From: Tianyu Lan <Tianyu.Lan@xxxxxxxxxxxxx>

In Isolation VM, all shared memory with host needs to mark visible
to host via hvcall. vmbus_establish_gpadl() has already done it for
netvsc rx/tx ring buffer. The page buffer used by vmbus_sendpacket_
pagebuffer() stills need to be handled. Use DMA API to map/umap
these memory during sending/receiving packet and Hyper-V swiotlb
bounce buffer dma address will be returned. The swiotlb bounce buffer
has been masked to be visible to host during boot up.

Allocate rx/tx ring buffer via alloc_pages() in Isolation VM and map
these pages via vmap().
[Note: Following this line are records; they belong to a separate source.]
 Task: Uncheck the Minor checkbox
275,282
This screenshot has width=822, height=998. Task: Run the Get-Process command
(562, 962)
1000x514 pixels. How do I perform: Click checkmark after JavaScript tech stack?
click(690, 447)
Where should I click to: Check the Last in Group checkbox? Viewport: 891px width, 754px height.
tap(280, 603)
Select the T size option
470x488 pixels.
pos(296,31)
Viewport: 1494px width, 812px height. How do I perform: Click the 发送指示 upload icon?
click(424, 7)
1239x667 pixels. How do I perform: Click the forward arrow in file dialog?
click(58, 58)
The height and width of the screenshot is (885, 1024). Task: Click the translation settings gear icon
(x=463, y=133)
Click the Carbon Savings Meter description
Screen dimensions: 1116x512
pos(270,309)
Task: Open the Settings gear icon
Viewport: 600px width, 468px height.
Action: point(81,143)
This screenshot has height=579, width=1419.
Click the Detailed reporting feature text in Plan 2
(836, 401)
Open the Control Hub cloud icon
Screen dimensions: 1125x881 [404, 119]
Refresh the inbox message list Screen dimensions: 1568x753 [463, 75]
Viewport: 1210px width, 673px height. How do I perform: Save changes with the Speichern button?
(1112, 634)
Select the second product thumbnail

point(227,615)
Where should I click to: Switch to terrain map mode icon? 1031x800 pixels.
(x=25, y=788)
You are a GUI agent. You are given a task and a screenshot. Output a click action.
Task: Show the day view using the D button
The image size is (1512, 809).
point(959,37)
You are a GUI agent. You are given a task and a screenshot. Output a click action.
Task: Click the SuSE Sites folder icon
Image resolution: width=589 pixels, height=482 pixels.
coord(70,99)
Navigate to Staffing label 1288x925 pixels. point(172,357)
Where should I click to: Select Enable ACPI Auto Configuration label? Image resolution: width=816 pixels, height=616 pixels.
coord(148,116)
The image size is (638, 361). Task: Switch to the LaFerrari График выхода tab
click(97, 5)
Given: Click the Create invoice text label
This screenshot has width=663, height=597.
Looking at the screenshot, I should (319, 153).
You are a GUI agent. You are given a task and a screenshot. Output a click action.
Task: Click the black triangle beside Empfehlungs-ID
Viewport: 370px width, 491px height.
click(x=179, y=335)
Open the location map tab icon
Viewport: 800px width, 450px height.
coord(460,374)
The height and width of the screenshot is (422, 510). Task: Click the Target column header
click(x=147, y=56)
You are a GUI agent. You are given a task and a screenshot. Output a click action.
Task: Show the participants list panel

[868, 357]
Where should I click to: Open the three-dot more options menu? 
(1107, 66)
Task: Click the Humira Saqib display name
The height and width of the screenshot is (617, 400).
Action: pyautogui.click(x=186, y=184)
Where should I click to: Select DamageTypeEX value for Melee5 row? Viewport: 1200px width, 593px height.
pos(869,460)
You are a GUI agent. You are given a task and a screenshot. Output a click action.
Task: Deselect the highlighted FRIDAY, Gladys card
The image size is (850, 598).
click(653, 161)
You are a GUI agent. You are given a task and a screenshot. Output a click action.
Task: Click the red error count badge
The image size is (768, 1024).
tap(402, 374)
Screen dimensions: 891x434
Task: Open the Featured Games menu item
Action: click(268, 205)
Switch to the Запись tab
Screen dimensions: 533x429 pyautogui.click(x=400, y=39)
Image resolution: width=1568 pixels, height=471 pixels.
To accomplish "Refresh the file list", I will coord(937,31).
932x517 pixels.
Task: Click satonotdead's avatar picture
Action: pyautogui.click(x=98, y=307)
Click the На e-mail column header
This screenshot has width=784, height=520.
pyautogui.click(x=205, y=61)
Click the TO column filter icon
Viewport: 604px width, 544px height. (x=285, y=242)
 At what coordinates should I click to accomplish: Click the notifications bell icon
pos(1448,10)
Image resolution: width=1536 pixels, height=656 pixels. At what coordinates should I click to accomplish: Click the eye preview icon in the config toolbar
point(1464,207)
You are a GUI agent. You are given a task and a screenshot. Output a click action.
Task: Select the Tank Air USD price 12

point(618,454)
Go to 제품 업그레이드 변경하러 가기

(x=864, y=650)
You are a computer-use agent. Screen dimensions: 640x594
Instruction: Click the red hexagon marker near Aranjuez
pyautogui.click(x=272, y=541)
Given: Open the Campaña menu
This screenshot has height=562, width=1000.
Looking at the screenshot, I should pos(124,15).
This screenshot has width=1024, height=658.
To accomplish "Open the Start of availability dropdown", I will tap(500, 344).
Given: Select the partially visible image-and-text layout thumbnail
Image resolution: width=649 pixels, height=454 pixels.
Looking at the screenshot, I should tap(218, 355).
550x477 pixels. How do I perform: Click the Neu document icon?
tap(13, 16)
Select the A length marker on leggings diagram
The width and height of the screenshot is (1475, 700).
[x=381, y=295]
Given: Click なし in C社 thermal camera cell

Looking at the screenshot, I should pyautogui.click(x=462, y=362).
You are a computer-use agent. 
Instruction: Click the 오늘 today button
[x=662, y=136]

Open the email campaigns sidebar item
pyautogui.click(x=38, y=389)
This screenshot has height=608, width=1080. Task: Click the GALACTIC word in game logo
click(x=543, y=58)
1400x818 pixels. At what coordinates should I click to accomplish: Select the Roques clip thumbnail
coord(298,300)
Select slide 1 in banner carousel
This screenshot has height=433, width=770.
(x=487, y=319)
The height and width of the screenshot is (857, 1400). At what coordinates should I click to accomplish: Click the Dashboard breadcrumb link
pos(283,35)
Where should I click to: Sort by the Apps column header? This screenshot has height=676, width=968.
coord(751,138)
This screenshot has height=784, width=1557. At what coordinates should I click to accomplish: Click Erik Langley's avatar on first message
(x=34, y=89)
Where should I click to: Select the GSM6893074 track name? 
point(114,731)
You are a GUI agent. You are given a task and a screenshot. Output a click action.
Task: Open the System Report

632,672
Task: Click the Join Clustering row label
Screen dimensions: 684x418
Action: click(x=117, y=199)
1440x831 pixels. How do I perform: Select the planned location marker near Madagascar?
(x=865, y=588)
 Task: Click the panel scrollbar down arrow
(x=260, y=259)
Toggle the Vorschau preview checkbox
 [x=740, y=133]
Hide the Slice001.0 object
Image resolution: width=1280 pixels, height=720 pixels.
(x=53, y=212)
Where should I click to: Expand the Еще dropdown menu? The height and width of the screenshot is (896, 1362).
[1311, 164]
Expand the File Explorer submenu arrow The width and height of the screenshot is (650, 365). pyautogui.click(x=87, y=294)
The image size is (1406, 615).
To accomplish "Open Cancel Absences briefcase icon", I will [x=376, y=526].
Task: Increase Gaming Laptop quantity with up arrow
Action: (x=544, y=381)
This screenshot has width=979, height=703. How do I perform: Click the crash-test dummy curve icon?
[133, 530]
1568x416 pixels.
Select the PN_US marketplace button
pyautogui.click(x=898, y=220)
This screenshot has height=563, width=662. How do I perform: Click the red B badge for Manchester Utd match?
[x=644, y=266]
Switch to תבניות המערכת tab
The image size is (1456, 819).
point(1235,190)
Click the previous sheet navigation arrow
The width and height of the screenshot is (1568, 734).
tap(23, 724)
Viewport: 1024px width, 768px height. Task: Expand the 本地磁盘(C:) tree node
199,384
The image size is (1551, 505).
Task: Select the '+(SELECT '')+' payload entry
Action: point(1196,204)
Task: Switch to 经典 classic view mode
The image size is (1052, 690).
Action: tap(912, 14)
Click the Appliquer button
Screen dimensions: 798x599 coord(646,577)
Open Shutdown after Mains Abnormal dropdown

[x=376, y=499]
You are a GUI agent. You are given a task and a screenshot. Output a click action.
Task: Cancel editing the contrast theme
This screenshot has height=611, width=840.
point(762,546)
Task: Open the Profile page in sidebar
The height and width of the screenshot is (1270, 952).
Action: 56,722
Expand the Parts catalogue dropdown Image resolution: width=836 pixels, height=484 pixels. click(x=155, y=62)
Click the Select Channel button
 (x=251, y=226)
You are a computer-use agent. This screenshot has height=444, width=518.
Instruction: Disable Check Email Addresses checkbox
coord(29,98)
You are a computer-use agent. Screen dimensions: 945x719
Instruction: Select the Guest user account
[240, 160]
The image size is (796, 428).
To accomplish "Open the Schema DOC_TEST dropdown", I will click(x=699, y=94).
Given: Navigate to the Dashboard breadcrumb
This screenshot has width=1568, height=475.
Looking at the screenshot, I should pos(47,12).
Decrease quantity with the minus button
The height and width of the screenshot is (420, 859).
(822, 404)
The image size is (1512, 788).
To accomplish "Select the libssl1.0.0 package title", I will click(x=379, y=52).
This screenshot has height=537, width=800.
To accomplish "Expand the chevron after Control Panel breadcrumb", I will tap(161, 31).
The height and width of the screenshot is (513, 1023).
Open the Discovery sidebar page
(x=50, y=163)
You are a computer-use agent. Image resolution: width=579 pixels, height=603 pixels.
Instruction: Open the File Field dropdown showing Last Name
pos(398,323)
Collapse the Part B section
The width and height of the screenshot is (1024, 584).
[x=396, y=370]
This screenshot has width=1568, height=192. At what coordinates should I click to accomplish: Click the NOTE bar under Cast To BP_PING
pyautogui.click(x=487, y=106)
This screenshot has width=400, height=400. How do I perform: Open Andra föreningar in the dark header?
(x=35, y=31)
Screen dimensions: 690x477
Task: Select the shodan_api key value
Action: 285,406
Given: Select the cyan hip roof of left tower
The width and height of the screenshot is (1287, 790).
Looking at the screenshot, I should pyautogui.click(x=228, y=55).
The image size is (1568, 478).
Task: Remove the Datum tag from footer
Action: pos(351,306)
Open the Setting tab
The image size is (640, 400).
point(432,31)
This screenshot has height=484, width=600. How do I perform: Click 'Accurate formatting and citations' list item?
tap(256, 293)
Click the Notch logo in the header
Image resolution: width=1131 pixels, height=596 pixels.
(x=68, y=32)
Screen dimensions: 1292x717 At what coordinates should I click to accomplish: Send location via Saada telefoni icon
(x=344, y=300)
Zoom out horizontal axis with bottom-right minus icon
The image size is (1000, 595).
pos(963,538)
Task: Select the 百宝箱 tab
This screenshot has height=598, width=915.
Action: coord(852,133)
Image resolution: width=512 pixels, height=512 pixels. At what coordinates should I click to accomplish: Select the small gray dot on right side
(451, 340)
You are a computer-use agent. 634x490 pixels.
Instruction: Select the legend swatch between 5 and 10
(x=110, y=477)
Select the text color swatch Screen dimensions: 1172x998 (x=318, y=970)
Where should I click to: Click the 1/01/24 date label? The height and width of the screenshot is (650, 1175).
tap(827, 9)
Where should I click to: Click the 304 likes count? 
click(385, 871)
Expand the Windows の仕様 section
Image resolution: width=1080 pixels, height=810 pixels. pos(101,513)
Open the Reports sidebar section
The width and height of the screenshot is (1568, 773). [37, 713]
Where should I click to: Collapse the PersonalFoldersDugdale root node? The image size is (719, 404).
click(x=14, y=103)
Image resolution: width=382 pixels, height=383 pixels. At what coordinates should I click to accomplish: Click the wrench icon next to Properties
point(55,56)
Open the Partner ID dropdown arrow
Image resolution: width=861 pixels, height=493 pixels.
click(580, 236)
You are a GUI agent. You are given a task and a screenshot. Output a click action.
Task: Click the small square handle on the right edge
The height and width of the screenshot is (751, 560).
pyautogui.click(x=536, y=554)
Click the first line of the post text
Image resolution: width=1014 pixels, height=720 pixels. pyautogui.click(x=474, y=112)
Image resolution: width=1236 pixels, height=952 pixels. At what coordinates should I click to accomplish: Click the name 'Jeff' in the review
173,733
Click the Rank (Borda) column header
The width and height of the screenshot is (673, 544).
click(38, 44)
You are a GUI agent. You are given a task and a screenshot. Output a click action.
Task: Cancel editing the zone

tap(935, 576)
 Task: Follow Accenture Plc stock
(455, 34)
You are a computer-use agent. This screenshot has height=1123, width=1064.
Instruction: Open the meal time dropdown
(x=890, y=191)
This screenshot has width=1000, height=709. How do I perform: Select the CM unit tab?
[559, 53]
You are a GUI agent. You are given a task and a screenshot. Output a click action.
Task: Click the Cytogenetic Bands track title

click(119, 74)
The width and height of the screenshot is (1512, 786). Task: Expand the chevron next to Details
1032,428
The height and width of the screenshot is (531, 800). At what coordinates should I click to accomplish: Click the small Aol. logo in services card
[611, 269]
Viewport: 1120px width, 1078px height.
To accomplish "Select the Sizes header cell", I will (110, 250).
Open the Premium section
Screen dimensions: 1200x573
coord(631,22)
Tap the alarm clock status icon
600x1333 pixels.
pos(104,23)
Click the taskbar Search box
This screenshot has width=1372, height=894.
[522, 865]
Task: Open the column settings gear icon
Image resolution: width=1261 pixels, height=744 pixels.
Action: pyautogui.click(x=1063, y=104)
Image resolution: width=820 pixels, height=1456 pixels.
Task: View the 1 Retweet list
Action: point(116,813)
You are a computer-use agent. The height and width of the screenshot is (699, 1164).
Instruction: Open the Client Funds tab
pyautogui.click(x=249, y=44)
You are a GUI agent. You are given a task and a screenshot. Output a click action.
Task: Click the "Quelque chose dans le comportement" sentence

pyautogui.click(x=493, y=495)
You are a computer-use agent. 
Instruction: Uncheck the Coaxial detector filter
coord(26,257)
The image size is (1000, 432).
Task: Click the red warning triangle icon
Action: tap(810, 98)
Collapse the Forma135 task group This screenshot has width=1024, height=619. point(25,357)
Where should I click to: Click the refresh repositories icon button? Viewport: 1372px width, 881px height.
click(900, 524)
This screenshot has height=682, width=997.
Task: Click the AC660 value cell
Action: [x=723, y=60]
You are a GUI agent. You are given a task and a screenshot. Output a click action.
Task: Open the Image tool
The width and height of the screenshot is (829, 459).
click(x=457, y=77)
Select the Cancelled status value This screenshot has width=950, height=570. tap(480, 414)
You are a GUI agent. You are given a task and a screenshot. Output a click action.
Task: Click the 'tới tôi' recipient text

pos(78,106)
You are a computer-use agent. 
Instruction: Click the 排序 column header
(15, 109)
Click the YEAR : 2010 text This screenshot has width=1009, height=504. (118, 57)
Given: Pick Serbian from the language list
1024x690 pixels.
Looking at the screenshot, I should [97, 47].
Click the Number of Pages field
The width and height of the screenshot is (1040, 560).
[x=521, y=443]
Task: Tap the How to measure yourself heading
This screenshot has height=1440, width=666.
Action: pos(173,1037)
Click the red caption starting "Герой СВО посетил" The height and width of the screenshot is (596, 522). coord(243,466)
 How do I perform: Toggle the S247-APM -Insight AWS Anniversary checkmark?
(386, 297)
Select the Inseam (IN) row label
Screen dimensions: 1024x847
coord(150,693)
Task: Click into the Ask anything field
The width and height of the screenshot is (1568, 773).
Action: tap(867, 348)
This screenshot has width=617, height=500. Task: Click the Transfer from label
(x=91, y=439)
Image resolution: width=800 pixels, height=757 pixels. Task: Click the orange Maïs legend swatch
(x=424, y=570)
After calling vmbus_establish_gpadl() which
marks these pages visible to host, unmap these pages to release the
virtual address mapped with physical address below shared_gpa_boundary
and map them in the extra address space via vmap_pfn().

Signed-off-by: Tianyu Lan <Tianyu.Lan@xxxxxxxxxxxxx>
---
Change since v4:
        * Allocate rx/tx ring buffer via alloc_pages() in Isolation VM
        * Map pages after calling vmbus_establish_gpadl().
        * set dma_set_min_align_mask for netvsc driver.

Change since v3:
        * Add comment to explain why not to use dma_map_sg()
        * Fix some error handle.
---
 drivers/net/hyperv/hyperv_net.h   |   7 +
 drivers/net/hyperv/netvsc.c       | 287 +++++++++++++++++++++++++++++-
 drivers/net/hyperv/netvsc_drv.c   |   1 +
 drivers/net/hyperv/rndis_filter.c |   2 +
 include/linux/hyperv.h            |   5 +
 5 files changed, 296 insertions(+), 6 deletions(-)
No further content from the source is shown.